Rather than stick to traditional financial-aid formulas that consider the value of your home, cars and other assets, these colleges will provide more grants and disregard at least $90,000 of income in calculating need. For a family earning $65,000 with college savings of $20,000, that could equal $3,500 more in grants than was possible under the old formula. Families with an annual income of less than $40,000 will receive substantially more in grant aid. "This new formula answers a question schools have heard middle-class students asking," says Tim McDonough of the American Council on Education (ACE): "'What about us?'"
These new breaks for the middle class are indicative of an important trend in college finance. As the cost of a four-year education climbs out of reach for more and more families, the colleges themselves are looking for ways to balance their desire for the best students with their need for paying customers. Depending on your own circumstances and the quality of your child's academic record, you may well benefit from this trend.
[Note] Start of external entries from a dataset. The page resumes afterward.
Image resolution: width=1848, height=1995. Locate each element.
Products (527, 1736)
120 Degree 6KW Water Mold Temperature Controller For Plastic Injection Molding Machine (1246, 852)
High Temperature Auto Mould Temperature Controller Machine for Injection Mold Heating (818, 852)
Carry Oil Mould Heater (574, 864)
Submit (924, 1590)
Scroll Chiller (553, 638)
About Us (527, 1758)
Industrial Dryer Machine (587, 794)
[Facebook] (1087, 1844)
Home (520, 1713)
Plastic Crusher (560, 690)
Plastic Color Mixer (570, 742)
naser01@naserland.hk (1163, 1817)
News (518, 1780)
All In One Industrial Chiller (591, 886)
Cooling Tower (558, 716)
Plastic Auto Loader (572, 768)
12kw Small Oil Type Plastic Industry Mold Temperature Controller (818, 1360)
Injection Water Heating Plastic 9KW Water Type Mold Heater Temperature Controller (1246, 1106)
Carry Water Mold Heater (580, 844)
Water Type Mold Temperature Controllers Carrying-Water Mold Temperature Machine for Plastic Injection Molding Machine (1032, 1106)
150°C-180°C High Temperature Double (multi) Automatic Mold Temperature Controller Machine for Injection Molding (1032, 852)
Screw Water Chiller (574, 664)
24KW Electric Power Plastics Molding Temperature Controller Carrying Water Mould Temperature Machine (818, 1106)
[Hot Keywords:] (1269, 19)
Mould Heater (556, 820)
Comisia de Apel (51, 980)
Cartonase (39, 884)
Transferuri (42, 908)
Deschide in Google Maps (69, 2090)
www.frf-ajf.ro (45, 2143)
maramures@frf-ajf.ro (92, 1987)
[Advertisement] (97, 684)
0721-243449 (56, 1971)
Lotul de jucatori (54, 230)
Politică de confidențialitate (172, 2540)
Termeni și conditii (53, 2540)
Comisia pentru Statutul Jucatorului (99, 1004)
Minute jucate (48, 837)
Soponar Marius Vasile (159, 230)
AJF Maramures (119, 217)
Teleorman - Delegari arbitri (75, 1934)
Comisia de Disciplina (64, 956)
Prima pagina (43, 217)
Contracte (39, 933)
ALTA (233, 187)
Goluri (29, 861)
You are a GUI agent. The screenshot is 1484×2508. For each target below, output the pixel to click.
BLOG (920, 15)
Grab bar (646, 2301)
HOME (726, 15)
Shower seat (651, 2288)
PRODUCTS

A bit of history: For more than three decades, something called the Overlap Group, a collaboration of financial-aid officials from the Ivy League and a few other top private colleges, compared notes on scholarship applicants to equalize aid offers and thereby prevent bidding wars over the best and brightest students. Then in the early '90s, the U.S. Justice Department argued that the Overlap Group was essentially engaging in price fixing and forced an end to the program. Now only the government monitors need, through its FAFSA process, and, though the colleges claim their policy is not to award scholarships purely on merit, there is a lot of juggling around the fringes of that policy.